Like political figures or officials in any other system, they respond to incentives. How do we change their cost-benefit analysis on Jimmy Lai? I think suasion and persuasion are one, a strategic narrative to articulate the fact that it's actually more costly for them to hold him. For Jimmy Lai to become ill in prison, for example, is of absolutely no benefit to them. If anything, the risk of a problem from their self-interested perspective is going to grow the longer he is there, so why not find a face-saving way to end this? Think from their perspective. Do they really want a martyr who then becomes some kind of a symbol that is problematic for them?

These are cold calculations, but ultimately, one has to look at it from their utterly ruthless, realist perspective and think about how we can create leverage in negotiations. What does Canada have, together most especially with our allies and those liked-minded in the G7, in the CPTPP or in the European Union? How can we collectively come up with a common position that says, “If you persist with this, we will impose these costs”?

Let me give you one example. The European Union had members of the European Parliament sanctioned by China. Only when China wanted something and the European Union denied it to China did China take the step of removing the sanctions from those members of the European Parliament. I think that's one example. To some extent, it's a question of creating that leverage.

To go back to the earlier question, for example, about Hong Kong offices or transnational repression in Canada, we need to look at all the tools we have going across the DIMEFIL to limit and constrain those offices from doing anything harmful in Canadian society, assuring all Canadian citizens, regardless of their national origin or ethnicity, that they are safe in Canada and that our law enforcement services, our investigative services and our intelligence services will work together to protect them and assure them that there will be no transnational repression in Canada. Then, from there, we can look to extend that.

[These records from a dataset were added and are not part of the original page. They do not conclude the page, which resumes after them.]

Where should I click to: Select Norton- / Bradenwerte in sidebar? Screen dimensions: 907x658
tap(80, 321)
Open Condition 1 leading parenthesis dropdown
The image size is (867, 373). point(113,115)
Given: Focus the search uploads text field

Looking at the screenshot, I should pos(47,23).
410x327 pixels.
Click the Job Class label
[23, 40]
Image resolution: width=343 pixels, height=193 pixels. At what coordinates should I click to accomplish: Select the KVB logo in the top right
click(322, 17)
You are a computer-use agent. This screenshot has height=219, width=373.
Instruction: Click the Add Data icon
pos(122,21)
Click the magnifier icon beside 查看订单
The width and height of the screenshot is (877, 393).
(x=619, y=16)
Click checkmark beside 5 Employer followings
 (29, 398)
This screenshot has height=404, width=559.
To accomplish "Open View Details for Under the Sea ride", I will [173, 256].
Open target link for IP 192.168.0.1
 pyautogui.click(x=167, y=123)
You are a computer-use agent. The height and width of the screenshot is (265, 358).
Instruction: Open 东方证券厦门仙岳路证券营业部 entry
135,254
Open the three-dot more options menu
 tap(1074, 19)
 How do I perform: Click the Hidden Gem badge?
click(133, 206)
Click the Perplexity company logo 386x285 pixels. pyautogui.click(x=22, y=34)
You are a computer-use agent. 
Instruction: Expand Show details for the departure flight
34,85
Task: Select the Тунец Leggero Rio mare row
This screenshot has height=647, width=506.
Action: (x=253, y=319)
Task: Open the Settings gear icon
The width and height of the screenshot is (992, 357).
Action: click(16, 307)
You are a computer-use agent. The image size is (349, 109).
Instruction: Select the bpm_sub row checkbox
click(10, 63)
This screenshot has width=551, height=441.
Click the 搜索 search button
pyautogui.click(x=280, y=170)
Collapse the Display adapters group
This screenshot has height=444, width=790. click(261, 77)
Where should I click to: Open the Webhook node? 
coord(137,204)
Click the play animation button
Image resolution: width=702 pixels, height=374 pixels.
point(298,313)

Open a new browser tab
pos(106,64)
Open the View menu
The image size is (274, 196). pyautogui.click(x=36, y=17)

Rob Oliphant Liberal Don Valley West, ON

I want to ask Mr. Lai about this as well. I don't want to put words in your mouth, but it seems to me that to do that you need to understand the other party and you need to talk them. That would be my opinion.

Mr. Lai, with my old consular hat on, I want to know how your father is doing, and I want to know how you know how your father is doing.

The Chair Liberal Ahmed Hussen

Unfortunately, you only have time for a brief response. Thank you.

4:35 p.m.

Son of Jimmy Lai and Leader of the FreeJimmyLai Campaign , As an Individual

Sébastien Lai

Yes, as I mentioned before, my father's health is very poor. Unfortunately, I can't go back because I advocate for him, so all the information I get, all the communication I get, is from when he has appeared in court. In court, he's visibly gaunt—much skinnier. Obviously, the information about how he's being held is public. His diabetes is public, and the fact that he's having heart issues is also public.

Look, I think it's a situation where, obviously, in the last five years the attempt has been to break him. It's to break this man. That's why they put him in solitary confinement; it's to tell him that nobody cares about him, that he's done all of this for nothing. It's no wonder that his health has gotten so much worse. However, to quote the poem Invictus, his “head is bloody, but unbowed”, so he's still fighting.

The Chair Liberal Ahmed Hussen

Thank you.

Mr. Brunelle-Duceppe, you have two and a half minutes.

Alexis Brunelle-Duceppe Bloc Lac-Saint-Jean, QC

Thank you, Mr. Chair.

I’ll make it quick.

Ms. Gallagher, when is a ruling on Mr. Lai’s case expected?

4:35 p.m.

Lead International Counsel to Jimmy Lai, As an Individual

Caoilfhionn Gallagher

I'm afraid that is a very short answer: We don't know. When pressed, the court said, “In good time.”

I would like to add something in due course, if I may, on some of the previous questions, but I won't eat into your time.